Сталин - Радзинский Эдвард Станиславович. Страница 17

Череда нудных, одинаковых вопросов без ответа.

«Чудесный грузин» из стали

За границей Коба наблюдает привольную жизнь большевистской эмиграции: споры о революции в кафе за чашечкой кофе. С иными живут жены, дети – нормальная жизнь, на которую он и ему подобные нелегалы в нечеловеческих условиях зарабатывают деньги в России.

Здесь у него была возможность наконец-то поговорить с Лениным. О чем они говорили? Наверное, о том же, о чем Ленин беседовал, к примеру, с Николаем Валентиновым и прочими симпатичными ему революционерами. Валентинов пересказал эти беседы.

Тема номер один – «кровавый марксизм».

«Быть марксистом, – говорил Ленин Валентинову, – это не значит выучить формулы марксизма… выучить сможет и попугай… чтобы быть марксистом, нужна соответствующая психология – то, что называют якобинством».

(Исходные данные)
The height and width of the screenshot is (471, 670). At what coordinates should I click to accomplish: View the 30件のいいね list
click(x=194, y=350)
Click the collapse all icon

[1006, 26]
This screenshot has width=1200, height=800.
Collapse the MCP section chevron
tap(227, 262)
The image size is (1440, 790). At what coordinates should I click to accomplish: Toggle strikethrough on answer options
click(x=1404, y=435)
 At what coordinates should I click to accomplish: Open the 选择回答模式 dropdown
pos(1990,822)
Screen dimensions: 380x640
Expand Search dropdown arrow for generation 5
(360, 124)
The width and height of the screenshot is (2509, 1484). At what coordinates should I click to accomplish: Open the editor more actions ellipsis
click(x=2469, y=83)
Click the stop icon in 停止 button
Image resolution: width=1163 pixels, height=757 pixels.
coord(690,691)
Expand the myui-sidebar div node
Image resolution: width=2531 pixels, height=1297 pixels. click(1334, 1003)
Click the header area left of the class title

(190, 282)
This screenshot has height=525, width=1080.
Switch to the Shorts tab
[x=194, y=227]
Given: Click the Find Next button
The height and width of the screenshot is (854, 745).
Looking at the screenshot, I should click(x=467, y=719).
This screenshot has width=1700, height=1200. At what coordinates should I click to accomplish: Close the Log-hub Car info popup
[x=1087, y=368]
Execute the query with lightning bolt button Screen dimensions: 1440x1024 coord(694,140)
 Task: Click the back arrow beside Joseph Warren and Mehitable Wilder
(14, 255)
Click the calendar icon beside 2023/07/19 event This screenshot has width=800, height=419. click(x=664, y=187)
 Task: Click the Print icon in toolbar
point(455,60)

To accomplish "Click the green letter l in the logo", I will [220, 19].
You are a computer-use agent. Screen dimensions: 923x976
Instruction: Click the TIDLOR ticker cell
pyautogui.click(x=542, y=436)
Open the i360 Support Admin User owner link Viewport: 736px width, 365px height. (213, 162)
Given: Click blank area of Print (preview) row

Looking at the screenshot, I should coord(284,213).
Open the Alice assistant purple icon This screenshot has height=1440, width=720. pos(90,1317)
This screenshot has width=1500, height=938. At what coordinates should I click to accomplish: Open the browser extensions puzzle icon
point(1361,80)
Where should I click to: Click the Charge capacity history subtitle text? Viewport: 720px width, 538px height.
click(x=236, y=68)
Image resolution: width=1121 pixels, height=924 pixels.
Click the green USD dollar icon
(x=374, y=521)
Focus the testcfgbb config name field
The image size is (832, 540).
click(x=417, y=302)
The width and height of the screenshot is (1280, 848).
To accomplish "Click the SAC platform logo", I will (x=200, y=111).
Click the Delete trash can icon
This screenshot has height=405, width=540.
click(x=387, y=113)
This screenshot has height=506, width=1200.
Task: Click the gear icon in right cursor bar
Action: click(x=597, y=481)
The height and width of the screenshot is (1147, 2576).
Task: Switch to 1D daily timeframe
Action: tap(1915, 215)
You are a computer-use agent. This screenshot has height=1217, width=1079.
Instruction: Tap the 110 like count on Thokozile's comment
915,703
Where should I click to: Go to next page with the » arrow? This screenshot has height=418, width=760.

Задания
A: Соответствуют ли тексту о Кобе и Ленине утверждения ниже? На каждое ответьте «да» или «нет» и дословно приведите слова текста, на которых основан ответ.
(i) За границей Коба видел, как эмигранты спорят о революции в кафе.
(ii) По словам Ленина, чтобы стать марксистом, достаточно выучить формулы марксизма.
(iii) Ленин связывал нужную марксисту психологию с якобинством.
B: Продолжите текст о Кобе и Ленине, начав сразу после его последнего предложения.

Результаты
A:
(i) Да: «споры о революции в кафе за чашечкой кофе».
(ii) Нет: «это не значит выучить формулы марксизма… выучить сможет и попугай».
(iii) Да: «нужна соответствующая психология – то, что называют якобинством».

B:
Якобинство – борьба за цель, «не исключающая никаких решительных действий: борьба не в белых перчатках; борьба, не боящаяся прибегать к гильотине… Именно отношение к якобинству разделяет мировое социалистическое движение на два лагеря – революционный и реформистский». «От ража у Ленина краснели скулы, – писал Валентинов, – глаза превращались в маленькие точки».

И про якобинство, и про гильотину запомнит Коба. «Учимся понемногу, учимся».

Вслед за Лениным он переезжает в Австрию. В своем вечном черном пальто он оказывается в Вене.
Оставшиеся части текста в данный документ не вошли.